Prudent homeowners understand that the best form of defense for themselves and their families against assault is a firearm. I was privy to a conversation at a local gun shop where a man was pondering the purchase of a long gun for home protection. He had just about convinced himself to buy an AR platform carbine, but was having second thoughts about the .223 Remington cartridge and whether or not it was “safe” to use inside a home. Specifically, he was worried about over-penetration. He was considering an AR carbine chambered in 9mm instead of .223.

To the casual reader this might seem like a very reasonable compromise. Surely the 9x19mm pistol cartridge would represent a reduced over-penetration hazard when compared to the .223 Remington centerfire rifle round. My goal in this review would be to compare the two from a ballistic standpoint, as well as provide a realistic downrange damage assessment.

The Contenders

For this review it seemed logical to secure both a 9x19mm carbine and nearly identical version in .223 Remington. CMMG, Inc. of Fayette, Missouri, happened to have a near matching set in both calibers.

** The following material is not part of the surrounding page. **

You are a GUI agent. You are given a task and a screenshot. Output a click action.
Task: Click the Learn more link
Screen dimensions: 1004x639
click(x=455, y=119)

Presented for your consideration are M4 style carbines with 16-inch barrels. One model chambers the 5.56mm/.223 Remington round and the other the 9x19mm round. Both have flat-top receivers, 4-way rail aluminum forearms, and retractable stocks.

The free-floating 5.56mm barrel has 1 in 7 right hand twist rifling. The 9mm version used 1 in 10 rifling. Both barrels were capped with a NATO-style birdcage flash suppressor. Also, each carbine used a Picatinny rail gas block.

As for operation, the 5.56mm model was CMMG’s new gas-piston carbine and the 9mm version used a straight blowback, recoil-operated mechanism. All external controls for both carbines were standard AR configuration, including the bolt catch, magazine release button, manual safety lever and trigger.

Lower receivers varied in that the 5.56mm model used a standard AR configuration and was fed by all AR style magazines. The 9mm lower was a dedicated receiver, not a plugged or modified AR-type. Metalform 32-round stick magazines fed the 9mm carbine.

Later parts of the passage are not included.